The nation is finally onto a trail left by deceptive, unresponsive business practices elsewhere in your industry. It certainly took the Washington Post and the Obama administration a long time to pick up on the bad news you and I have recognized for years, don’t you think?
As anyone can see, electronic dental record vendors and other equally unaccountable stakeholders continue to take advantage of uninformed dentists by hiding the mounting costs and dangers of their products. Their notoriously unethical sales practices could soon end if Obama has his way. Outside the EDR stakeholders’ comfortable, hidden niche in dentistry, the buzz this week is about making good ol’ boys similar to them to pay attention to consumers’ concerns for once.
“Health-care sector vulnerable to hackers, researchers say” by Robert O’Harrow Jr. was published on December 25.
http://www.washingtonpost.com/investigations/health-care-sector-vulnerable-to-hackers-researchers-say/2012/12/25/72933598-3e50-11e2-ae43-cf491b837f7b_story.html
“A year-long examination of cybersecurity by The Washington Post has found that health care is among the most vulnerable industries in the country, in part because it lags behind in addressing known problems.”
Avi Rubin, a computer scientist and technical director of the Information Security Institute at Johns Hopkins University, tells the Washington Post, “I have never seen an industry with more gaping security holes. If our financial industry regarded security the way the health-care sector does, I would stuff my cash in a mattress under my bed.”
I have no reason to believe that dentists’ offices are any more secure than other healthcare organizations, yet the two largest EDR vendors – Dentrix and Eaglesoft – long ago blocked this dentist from posting such concerns on their Facebooks.
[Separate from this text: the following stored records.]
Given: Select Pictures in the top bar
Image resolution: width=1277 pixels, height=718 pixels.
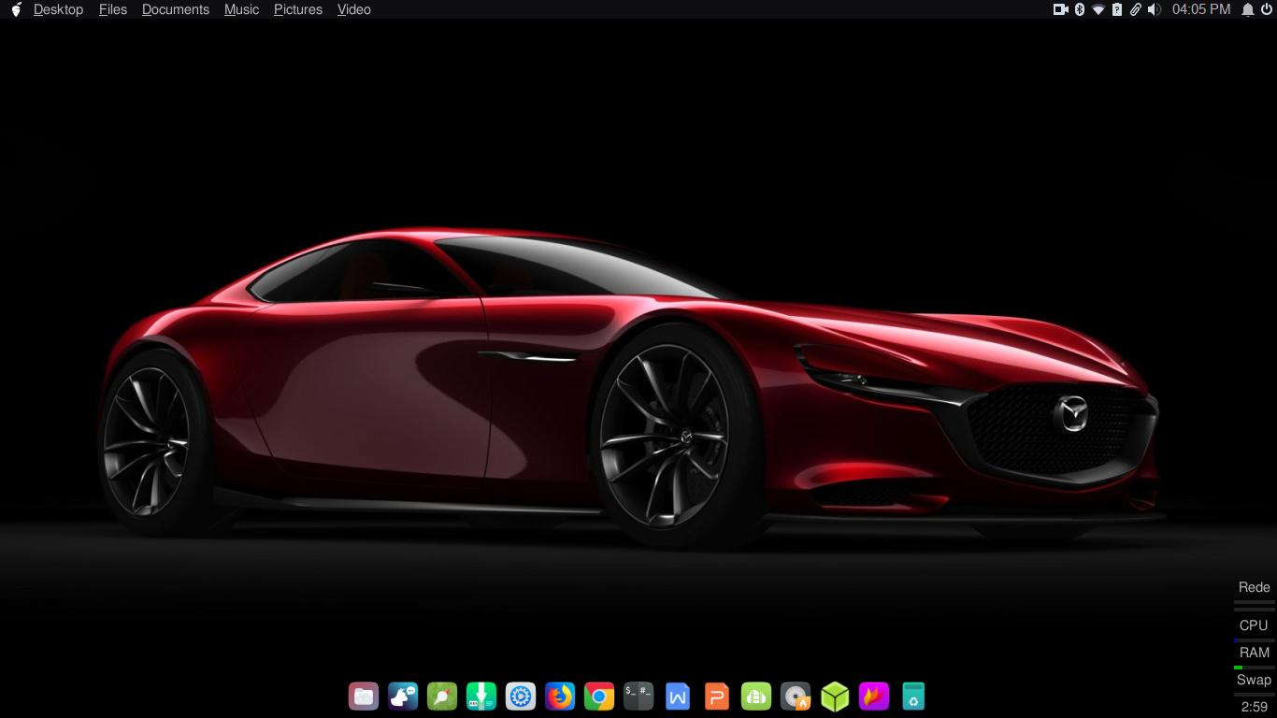Looking at the screenshot, I should tap(298, 9).
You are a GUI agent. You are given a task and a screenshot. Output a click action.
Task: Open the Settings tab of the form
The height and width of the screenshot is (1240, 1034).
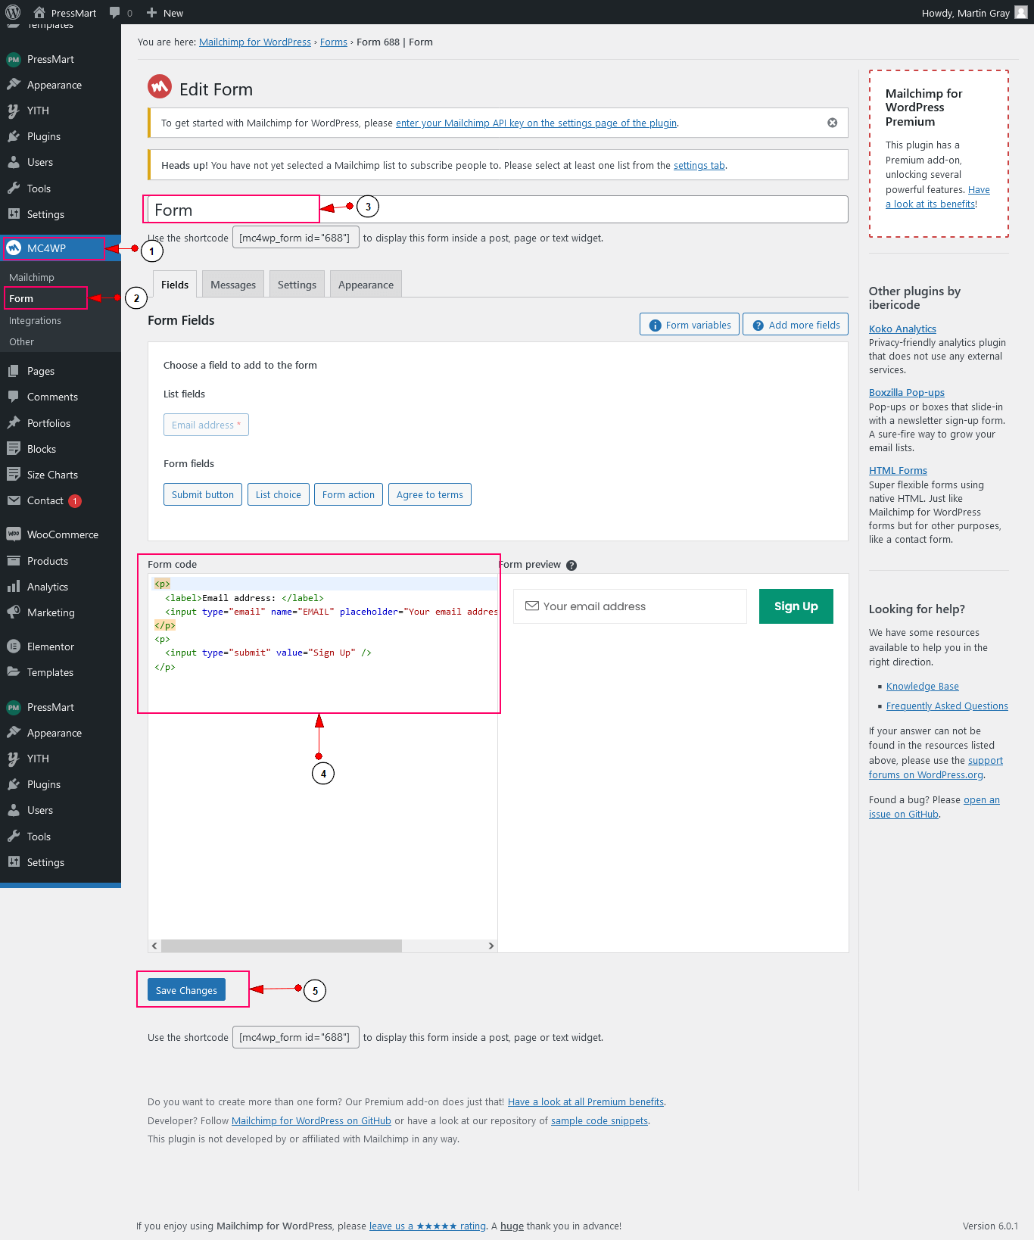click(x=297, y=285)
“National Coordinator Looks to Vendors for Improving Patient Safety – HHS Stops Short Of Calling For Safety Regulations” by Jay Hancock was posted on December 26, yesterday.
http://www.hitechanswers.net/national-coordinator-looks-to-vendors-for-improving-patient-safety/?goback=%2Egde_3993178_member_199173323
“The Obama administration last Friday urged cooperation between software companies and caregivers to prevent patient harm caused by faulty electronic records. But it stopped short of calling for regulation or a federal requirement to report computer mistakes that pose a risk to patients.”
Dr. Farzad Mostashari, the administration’s coordinator for health information technology, said about the report: “We are saying to the vendors: Step up and prove your ability to create a code of conduct that would be enforceable, that would bind you voluntarily to reporting safety events. And what we’re saying is: If you don’t step up, we can always look at more classic regulatory approaches.”
“Classic regulatory approaches.” Here is one thing for certain: The administration’s born-again demands for better documentation of security efforts as well as higher quality will naturally increase the cost of EDR systems – which are already more expensive, as well as more dangerous than paper dental records.
For those of you stakeholders who over the years found it easier to censor this dentist’s concerns than address them, it’s sort of like I anticipated your destiny and headed you off at this narrow pass a long time ago. Now I once again politely invite you to join me in an open discussion concerning the feasibility of de-identifying dentists’ primary EDRs… or not. Your unsafe products are losing value faster than one might realize.